DATASET ENTRIES Block Start

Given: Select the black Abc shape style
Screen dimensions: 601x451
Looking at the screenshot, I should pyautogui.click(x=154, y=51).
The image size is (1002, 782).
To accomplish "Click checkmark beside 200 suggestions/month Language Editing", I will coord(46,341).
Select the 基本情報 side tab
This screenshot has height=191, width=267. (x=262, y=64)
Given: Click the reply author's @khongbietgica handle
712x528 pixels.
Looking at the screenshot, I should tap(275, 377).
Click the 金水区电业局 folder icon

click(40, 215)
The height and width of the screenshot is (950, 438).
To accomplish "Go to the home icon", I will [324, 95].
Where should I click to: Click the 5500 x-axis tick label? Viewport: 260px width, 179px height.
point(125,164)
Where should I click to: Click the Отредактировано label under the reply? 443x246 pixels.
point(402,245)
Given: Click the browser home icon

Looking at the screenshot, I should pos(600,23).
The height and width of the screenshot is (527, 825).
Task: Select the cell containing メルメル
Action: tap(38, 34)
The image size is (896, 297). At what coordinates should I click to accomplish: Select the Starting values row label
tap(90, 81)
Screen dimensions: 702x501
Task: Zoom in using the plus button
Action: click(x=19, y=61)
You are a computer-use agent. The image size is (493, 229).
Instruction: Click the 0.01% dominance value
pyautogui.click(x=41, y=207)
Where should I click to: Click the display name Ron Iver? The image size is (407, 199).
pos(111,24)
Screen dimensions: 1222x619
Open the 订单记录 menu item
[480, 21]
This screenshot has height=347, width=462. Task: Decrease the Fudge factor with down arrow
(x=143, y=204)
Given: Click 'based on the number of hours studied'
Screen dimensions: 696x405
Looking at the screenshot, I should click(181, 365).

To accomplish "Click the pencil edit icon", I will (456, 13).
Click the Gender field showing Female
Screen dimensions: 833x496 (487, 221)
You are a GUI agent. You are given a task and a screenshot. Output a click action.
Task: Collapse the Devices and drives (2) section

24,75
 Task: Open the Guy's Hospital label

DATASET ENTRIES Block End

• _WHAT YOU SHOULD DO_: Your task is to transcribe the listing above in full, exactly as given.

• _YOUR RESPONSE_:
Given: Select the black Abc shape style
Screen dimensions: 601x451
Looking at the screenshot, I should pyautogui.click(x=154, y=51).
The image size is (1002, 782).
To accomplish "Click checkmark beside 200 suggestions/month Language Editing", I will coord(46,341).
Select the 基本情報 side tab
This screenshot has height=191, width=267. (x=262, y=64)
Given: Click the reply author's @khongbietgica handle
712x528 pixels.
Looking at the screenshot, I should tap(275, 377).
Click the 金水区电业局 folder icon

click(40, 215)
The height and width of the screenshot is (950, 438).
To accomplish "Go to the home icon", I will [324, 95].
Where should I click to: Click the 5500 x-axis tick label? Viewport: 260px width, 179px height.
point(125,164)
Where should I click to: Click the Отредактировано label under the reply? 443x246 pixels.
point(402,245)
Given: Click the browser home icon

Looking at the screenshot, I should pos(600,23).
The height and width of the screenshot is (527, 825).
Task: Select the cell containing メルメル
Action: tap(38, 34)
The image size is (896, 297). At what coordinates should I click to accomplish: Select the Starting values row label
tap(90, 81)
Screen dimensions: 702x501
Task: Zoom in using the plus button
Action: click(x=19, y=61)
You are a computer-use agent. The image size is (493, 229).
Instruction: Click the 0.01% dominance value
pyautogui.click(x=41, y=207)
Where should I click to: Click the display name Ron Iver? The image size is (407, 199).
pos(111,24)
Screen dimensions: 1222x619
Open the 订单记录 menu item
[480, 21]
This screenshot has height=347, width=462. Task: Decrease the Fudge factor with down arrow
(x=143, y=204)
Given: Click 'based on the number of hours studied'
Screen dimensions: 696x405
Looking at the screenshot, I should click(181, 365).

To accomplish "Click the pencil edit icon", I will (456, 13).
Click the Gender field showing Female
Screen dimensions: 833x496 (487, 221)
You are a GUI agent. You are given a task and a screenshot. Output a click action.
Task: Collapse the Devices and drives (2) section

24,75
 Task: Open the Guy's Hospital label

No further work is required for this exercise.